→ **Exercise goal**
Every line below between the line holding "179x135 pixels. At" and the line holding "Click inside the Ort path field", inclusive, should be repeated exactly, and all other lines omitted.

→ **Provided entries**
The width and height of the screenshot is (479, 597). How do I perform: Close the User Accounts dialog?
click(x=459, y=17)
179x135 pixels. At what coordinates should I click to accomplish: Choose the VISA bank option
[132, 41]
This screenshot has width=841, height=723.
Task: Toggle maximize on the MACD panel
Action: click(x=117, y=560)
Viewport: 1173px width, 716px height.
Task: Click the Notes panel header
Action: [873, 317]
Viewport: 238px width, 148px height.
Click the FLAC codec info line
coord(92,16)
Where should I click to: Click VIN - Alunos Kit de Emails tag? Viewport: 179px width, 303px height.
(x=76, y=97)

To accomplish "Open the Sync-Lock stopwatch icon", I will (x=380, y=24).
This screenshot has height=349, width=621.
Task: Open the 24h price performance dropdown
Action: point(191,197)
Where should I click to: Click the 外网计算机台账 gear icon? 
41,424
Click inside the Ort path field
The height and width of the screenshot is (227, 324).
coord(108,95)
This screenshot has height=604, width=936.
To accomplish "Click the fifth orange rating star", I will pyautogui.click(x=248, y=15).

* * *

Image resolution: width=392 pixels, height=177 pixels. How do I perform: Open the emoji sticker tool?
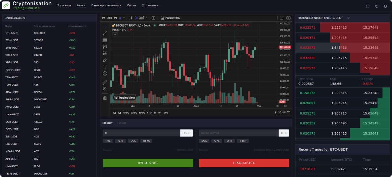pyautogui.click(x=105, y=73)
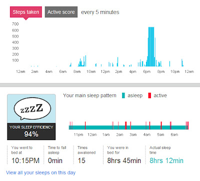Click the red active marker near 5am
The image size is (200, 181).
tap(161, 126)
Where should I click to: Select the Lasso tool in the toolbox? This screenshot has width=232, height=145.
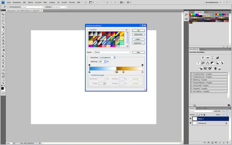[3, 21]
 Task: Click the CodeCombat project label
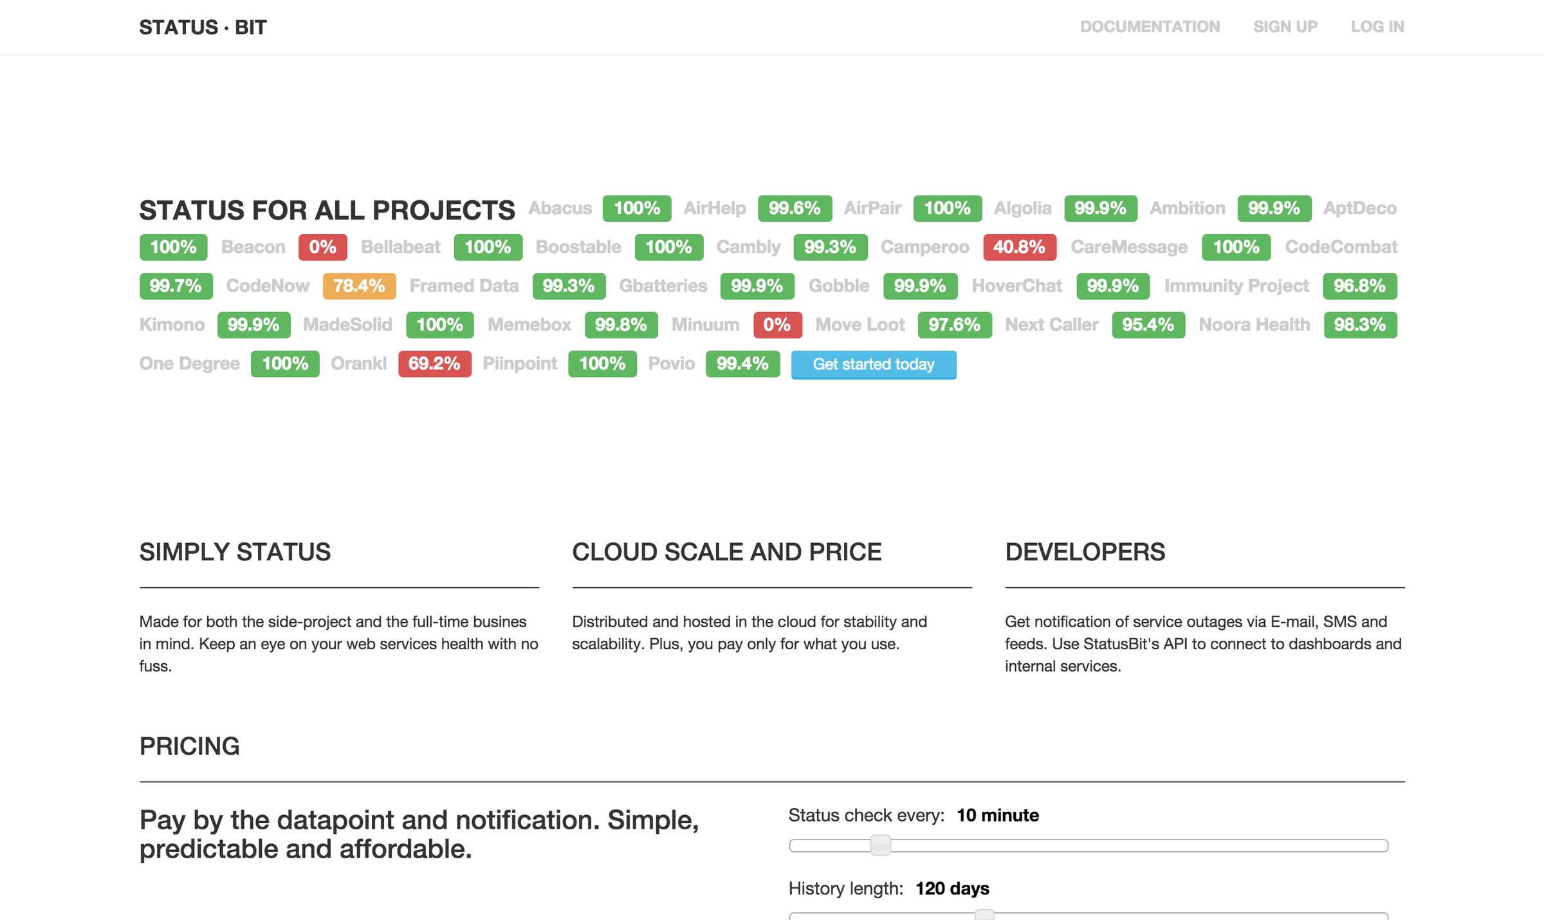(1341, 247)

→ **Task output**
179x135 pixels. At what coordinates should I click to accomplish: Choose the VISA bank option
[132, 41]
This screenshot has width=841, height=723.
Task: Toggle maximize on the MACD panel
Action: click(x=117, y=560)
Viewport: 1173px width, 716px height.
Task: Click the Notes panel header
Action: [873, 317]
Viewport: 238px width, 148px height.
Click the FLAC codec info line
coord(92,16)
Where should I click to: Click VIN - Alunos Kit de Emails tag? Viewport: 179px width, 303px height.
(x=76, y=97)

To accomplish "Open the Sync-Lock stopwatch icon", I will (x=380, y=24).
This screenshot has height=349, width=621.
Task: Open the 24h price performance dropdown
Action: point(191,197)
Where should I click to: Click the 外网计算机台账 gear icon? 
41,424
Click inside the Ort path field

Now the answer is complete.